For the past three days my dog has been bleeding a little from her mouth, (we didn't know where at first, we finally figured it out this morning) she has been eating fine and has no lack of activity, she has been drinking fine and hasn't been urinating frequently. How urgent is this? I hear bleeding gums could be poisoning? Is this likely in my case?


----------



## Abbylynn (Jul 7, 2011)

Your dog needs to see a vet asap.


----------



## HollowHeaven (Feb 5, 2012)

Your dog is bleeding from her mouth.

Take her to the vet.


----------



## Kayota (Aug 14, 2009)

If you don't know whether it's an emergency, think of what you would do if it were you bleeding from the mouth... Go to the ER? You bet. Answers your question.


----------



## Kayla_Nicole (Dec 19, 2012)

if you think your dog might have been poisoned....or even if that isn't the case, your dog is still bleeding....and it should already be at the vet


----------



## gingerkid (Jul 11, 2012)

How much blood is there and has she been chewing on anything hard/pointy/potentially sharp? My friend's dog likes to chew on plastic pop bottles, but eventually he chews up the plastic to the point where it starts getting sharp and cutting his gums, and he bleeds a bit. The same thing could happen with other items (sticks come to mind). He's never been taken to the vet for it though.

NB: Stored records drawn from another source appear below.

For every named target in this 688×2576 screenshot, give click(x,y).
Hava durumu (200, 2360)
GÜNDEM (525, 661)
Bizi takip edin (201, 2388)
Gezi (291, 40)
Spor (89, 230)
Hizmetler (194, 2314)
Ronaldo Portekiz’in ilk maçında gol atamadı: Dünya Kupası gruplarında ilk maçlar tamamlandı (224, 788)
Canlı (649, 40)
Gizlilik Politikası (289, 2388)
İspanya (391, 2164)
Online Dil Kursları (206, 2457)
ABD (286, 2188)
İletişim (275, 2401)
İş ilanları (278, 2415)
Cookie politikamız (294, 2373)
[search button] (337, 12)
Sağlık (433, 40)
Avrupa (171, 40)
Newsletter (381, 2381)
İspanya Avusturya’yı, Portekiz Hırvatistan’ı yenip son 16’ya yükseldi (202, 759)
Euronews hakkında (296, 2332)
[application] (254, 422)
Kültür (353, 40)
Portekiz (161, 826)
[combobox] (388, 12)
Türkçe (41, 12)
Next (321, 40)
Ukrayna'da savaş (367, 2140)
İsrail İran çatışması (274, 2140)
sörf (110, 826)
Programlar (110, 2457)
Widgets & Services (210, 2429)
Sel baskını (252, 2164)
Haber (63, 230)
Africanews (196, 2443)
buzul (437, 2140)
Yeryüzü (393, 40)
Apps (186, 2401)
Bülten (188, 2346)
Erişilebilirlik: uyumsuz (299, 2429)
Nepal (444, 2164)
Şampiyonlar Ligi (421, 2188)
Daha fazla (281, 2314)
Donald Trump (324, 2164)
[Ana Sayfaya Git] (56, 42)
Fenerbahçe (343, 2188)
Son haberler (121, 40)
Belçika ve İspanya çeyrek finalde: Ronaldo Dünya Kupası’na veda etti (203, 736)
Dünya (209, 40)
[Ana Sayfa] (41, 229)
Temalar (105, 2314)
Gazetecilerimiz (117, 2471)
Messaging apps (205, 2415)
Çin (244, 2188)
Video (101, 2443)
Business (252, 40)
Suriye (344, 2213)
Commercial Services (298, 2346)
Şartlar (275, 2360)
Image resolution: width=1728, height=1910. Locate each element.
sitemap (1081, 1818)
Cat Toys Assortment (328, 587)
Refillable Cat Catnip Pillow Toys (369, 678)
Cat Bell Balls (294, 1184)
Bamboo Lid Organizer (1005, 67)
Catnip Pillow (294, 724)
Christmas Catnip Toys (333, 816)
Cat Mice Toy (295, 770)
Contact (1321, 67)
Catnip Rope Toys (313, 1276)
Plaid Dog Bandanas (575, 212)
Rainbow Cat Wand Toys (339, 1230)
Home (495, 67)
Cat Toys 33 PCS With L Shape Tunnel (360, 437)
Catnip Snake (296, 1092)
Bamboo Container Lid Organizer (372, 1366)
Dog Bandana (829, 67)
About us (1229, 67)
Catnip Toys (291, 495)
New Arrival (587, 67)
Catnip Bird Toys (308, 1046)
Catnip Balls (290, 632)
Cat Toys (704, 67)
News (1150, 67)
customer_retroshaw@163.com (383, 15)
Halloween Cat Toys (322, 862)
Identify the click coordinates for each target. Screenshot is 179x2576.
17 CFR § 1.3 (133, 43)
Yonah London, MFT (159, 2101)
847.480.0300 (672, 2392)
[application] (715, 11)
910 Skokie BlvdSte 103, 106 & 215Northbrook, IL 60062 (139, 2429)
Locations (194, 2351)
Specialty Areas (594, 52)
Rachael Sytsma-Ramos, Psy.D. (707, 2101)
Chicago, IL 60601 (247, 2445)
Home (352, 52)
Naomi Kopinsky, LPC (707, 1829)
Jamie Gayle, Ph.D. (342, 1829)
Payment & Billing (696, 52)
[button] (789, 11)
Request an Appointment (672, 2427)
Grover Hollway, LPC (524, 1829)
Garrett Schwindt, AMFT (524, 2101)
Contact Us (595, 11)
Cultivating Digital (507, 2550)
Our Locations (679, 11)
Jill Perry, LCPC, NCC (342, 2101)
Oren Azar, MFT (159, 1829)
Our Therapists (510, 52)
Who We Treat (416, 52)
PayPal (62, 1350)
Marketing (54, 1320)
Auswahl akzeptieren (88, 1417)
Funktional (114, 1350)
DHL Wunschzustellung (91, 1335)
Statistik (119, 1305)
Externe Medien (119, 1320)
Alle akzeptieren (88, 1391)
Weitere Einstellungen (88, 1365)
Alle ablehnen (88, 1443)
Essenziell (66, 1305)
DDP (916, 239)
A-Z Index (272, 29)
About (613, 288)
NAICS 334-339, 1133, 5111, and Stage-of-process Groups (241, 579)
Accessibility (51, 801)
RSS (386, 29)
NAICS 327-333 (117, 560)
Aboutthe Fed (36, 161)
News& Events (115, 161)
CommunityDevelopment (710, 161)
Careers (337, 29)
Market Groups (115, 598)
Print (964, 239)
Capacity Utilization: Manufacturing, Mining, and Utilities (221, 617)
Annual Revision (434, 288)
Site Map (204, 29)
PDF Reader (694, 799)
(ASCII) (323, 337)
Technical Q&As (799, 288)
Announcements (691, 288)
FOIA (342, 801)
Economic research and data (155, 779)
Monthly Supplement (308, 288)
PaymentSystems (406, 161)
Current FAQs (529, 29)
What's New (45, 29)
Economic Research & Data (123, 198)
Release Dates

That said, seeing your vet is never a bad idea.


----------



## randomalias12 (Feb 15, 2013)

Believe me if taking her to the vet at the time of posting this thread was an option, I would have been there already, looking closer at her I think it may be a cut in her mouth, if she bleeds again regardless of what time or anything I'm just going to take her to rule anything bad out. She's otherwise in good health and she's a bit of a difficult case, vet visits cannot be just thrown around for every single thing, and that's not only because of money issues, it's more importantly about her allergies and that they are stress related sometimes. She hates going to the vet and I guarantee you if we take her in now she'll be so messed up from the stress we'll need seperate medication just for that. Vet visits are strictly for emergencies and I don't want to make her all red and in pain just for a vet to tell me she has a scratch. That being said she doesn't have the best dental health since she doesn't really let anyone go near the inside of her mouth. The bleeding almost exclusively only happens at night, but it hasn't affected her health wise. She eats just as much as normal, she drinks and pees the same, her stool looks healthy, she has plenty of energy, she's just as affectionate, like she hardly even notices the bleeding herself. Is this an emergency or should I stay with her tonight to wait for one more incident? There is no bleeding currently by the way.


----------



## luv mi pets (Feb 5, 2012)

I would not go by the eating and drinking as a way to judge what is happening in her mouth. I have personally seen animals brought in with fractured teeth and were still eating and drinking okay. The common complaint is that the dog or cat seems to be drooling more that normal. Are you able to look in her mouth? If so and her mouth/teeth looks like this http://vohc.org/perio.htm A dental should be planned for your dog. More than just teeth and gums can be affected with bad teeth. The heart, liver and kidneys all take a toll in trying to keep all that bacteria in check from those teeth.


----------



## randomalias12 (Feb 15, 2013)

luv mi pets said:


> I would not go by the eating and drinking as a way to judge what is happening in her mouth. I have personally seen animals brought in with fractured teeth and were still eating and drinking okay. The common complaint is that the dog or cat seems to be drooling more that normal. Are you able to look in her mouth? If so and her mouth/teeth looks like this http://vohc.org/perio.htm A dental should be planned for your dog. More than just teeth and gums can be affected with bad teeth. The heart, liver and kidneys all take a toll in trying to keep all that bacteria in check from those teeth.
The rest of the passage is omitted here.